- **Goal of the exercise**: Rewrite the lines starting at "The height and" and ending at "will click(96, 198).", swapping "banknote" for "bill" and changing nothing else.

- **Dataset records**:
* Begin *

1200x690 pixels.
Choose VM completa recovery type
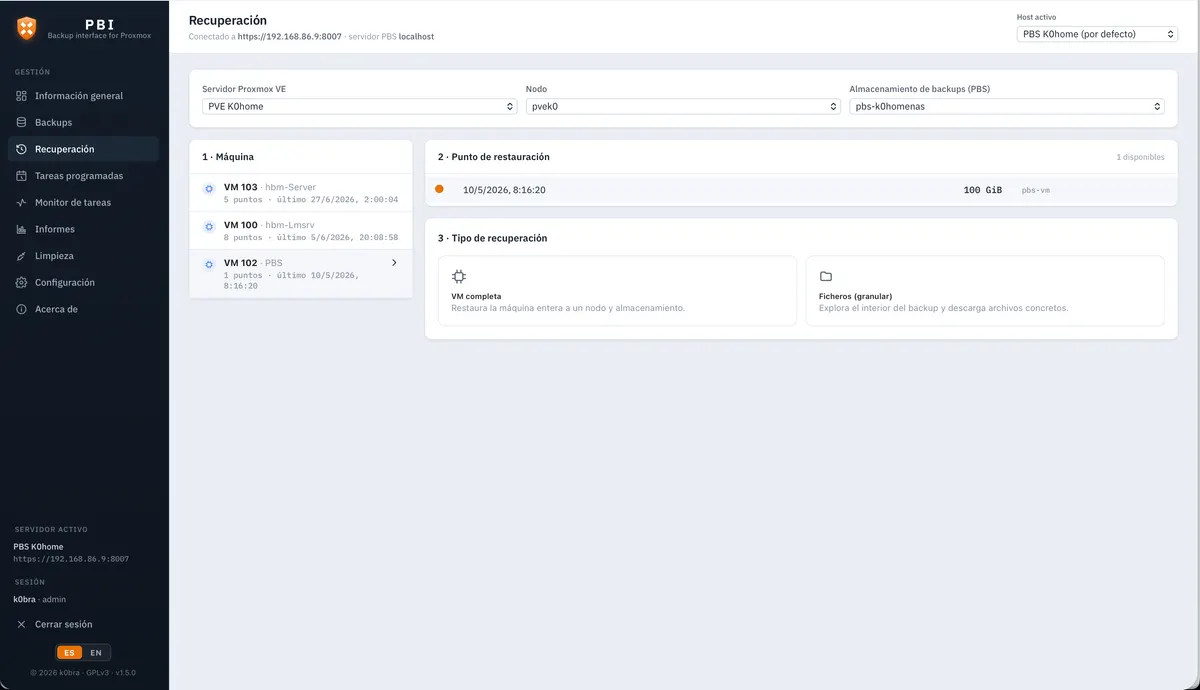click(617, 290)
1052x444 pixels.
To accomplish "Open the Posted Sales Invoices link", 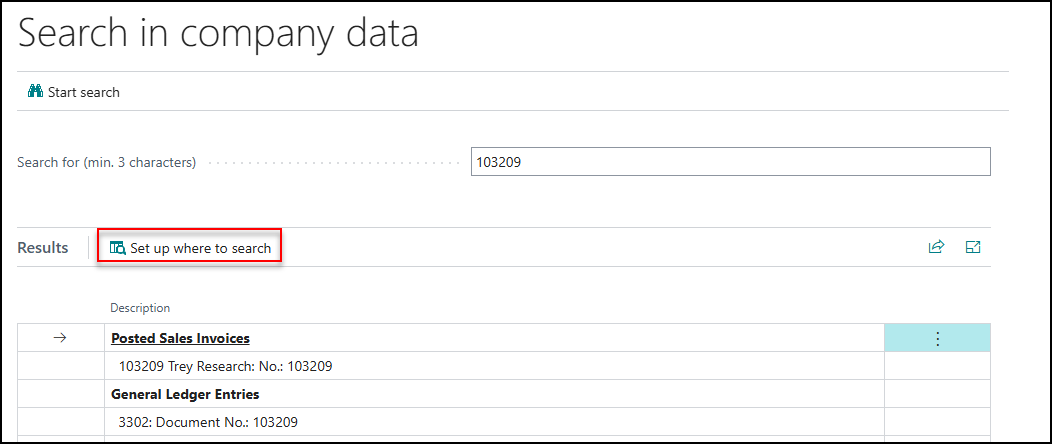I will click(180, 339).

* End *
* Begin *

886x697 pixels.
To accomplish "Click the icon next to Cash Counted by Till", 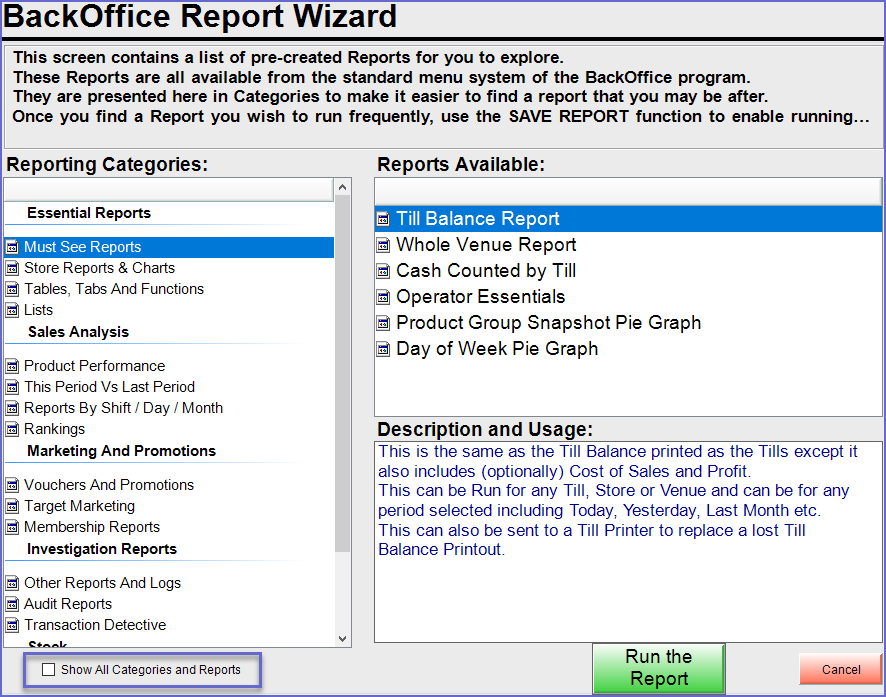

* End *
* Begin *

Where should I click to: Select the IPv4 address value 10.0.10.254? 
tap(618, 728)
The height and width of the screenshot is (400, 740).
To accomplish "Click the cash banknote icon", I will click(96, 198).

* End *

- **Written answer**:
The height and width of the screenshot is (400, 740).
To accomplish "Click the cash bill icon", I will click(96, 198).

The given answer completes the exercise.